*Given data*:
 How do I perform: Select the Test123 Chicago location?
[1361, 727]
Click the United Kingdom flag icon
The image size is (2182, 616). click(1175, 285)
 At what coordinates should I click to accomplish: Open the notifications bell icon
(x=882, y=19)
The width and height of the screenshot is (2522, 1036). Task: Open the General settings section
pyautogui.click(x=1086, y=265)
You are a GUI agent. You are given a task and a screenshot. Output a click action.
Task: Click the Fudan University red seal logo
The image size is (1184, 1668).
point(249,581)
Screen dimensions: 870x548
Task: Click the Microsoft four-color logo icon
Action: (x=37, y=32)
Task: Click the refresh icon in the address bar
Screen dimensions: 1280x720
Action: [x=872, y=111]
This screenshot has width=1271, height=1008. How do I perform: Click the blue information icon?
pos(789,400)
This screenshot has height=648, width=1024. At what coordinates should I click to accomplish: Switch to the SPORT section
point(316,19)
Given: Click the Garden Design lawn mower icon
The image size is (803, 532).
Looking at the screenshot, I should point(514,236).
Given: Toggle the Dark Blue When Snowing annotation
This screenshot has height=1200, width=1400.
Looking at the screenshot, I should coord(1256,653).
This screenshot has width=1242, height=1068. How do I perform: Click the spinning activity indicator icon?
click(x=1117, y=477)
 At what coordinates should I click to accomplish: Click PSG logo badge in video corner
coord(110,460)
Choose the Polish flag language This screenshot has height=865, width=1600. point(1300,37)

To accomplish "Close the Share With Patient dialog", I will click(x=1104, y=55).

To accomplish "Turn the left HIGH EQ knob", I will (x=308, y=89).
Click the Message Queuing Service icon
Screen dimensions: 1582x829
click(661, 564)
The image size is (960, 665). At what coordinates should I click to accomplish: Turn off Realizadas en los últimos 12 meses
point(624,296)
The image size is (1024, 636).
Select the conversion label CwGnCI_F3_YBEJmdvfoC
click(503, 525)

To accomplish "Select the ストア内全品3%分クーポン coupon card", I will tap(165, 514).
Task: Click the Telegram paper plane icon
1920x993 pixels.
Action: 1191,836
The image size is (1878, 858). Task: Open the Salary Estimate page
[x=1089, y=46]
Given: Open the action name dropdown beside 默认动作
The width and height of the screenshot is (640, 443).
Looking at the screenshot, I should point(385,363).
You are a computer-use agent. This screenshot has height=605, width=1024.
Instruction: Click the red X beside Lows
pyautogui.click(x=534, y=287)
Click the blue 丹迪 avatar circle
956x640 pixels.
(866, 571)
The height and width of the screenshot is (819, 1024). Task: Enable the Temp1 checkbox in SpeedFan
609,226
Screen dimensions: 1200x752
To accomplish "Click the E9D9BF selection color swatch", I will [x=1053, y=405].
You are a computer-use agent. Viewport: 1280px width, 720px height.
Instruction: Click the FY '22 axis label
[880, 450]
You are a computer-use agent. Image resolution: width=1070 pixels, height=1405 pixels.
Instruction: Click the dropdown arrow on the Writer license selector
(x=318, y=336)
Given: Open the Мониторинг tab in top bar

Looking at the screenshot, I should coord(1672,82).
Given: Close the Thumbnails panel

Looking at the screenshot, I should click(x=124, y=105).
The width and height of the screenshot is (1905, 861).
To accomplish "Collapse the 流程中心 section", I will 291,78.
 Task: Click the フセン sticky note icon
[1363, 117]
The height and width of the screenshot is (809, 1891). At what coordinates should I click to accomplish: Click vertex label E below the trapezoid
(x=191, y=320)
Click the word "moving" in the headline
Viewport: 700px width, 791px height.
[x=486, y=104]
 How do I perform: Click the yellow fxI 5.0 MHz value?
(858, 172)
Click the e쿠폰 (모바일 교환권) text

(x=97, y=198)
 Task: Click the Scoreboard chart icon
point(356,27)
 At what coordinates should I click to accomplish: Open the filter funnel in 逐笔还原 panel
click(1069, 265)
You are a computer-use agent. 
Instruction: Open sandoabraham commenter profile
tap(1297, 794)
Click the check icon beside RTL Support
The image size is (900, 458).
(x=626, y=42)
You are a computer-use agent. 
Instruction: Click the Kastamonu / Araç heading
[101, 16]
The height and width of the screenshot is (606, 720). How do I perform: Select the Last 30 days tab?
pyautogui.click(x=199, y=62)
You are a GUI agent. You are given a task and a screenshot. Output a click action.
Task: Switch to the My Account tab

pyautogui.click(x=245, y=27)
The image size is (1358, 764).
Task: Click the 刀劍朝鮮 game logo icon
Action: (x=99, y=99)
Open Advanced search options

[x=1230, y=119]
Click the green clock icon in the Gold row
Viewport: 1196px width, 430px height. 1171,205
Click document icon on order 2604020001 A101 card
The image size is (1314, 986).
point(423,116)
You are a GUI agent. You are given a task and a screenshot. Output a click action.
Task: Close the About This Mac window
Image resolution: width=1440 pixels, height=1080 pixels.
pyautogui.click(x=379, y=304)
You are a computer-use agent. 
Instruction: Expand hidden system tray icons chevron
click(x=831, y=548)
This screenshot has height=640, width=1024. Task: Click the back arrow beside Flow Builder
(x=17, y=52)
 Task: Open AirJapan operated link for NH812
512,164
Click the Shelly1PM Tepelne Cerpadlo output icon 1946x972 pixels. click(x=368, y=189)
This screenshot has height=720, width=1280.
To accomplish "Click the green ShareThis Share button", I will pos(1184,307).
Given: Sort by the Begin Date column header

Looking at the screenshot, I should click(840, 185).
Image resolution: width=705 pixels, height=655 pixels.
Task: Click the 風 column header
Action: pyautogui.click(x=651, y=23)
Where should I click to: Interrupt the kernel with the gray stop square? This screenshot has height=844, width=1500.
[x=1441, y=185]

*Directions for this task*: Could you print, exactly and with nothing else, the lines from the one containing "Instruction: Expand hidden" through the last line of the records above?

*Result for this task*:
Instruction: Expand hidden system tray icons chevron
click(x=831, y=548)
This screenshot has height=640, width=1024. Task: Click the back arrow beside Flow Builder
(x=17, y=52)
 Task: Open AirJapan operated link for NH812
512,164
Click the Shelly1PM Tepelne Cerpadlo output icon 1946x972 pixels. click(x=368, y=189)
This screenshot has height=720, width=1280.
To accomplish "Click the green ShareThis Share button", I will pos(1184,307).
Given: Sort by the Begin Date column header

Looking at the screenshot, I should click(840, 185).
Image resolution: width=705 pixels, height=655 pixels.
Task: Click the 風 column header
Action: pyautogui.click(x=651, y=23)
Where should I click to: Interrupt the kernel with the gray stop square? This screenshot has height=844, width=1500.
[x=1441, y=185]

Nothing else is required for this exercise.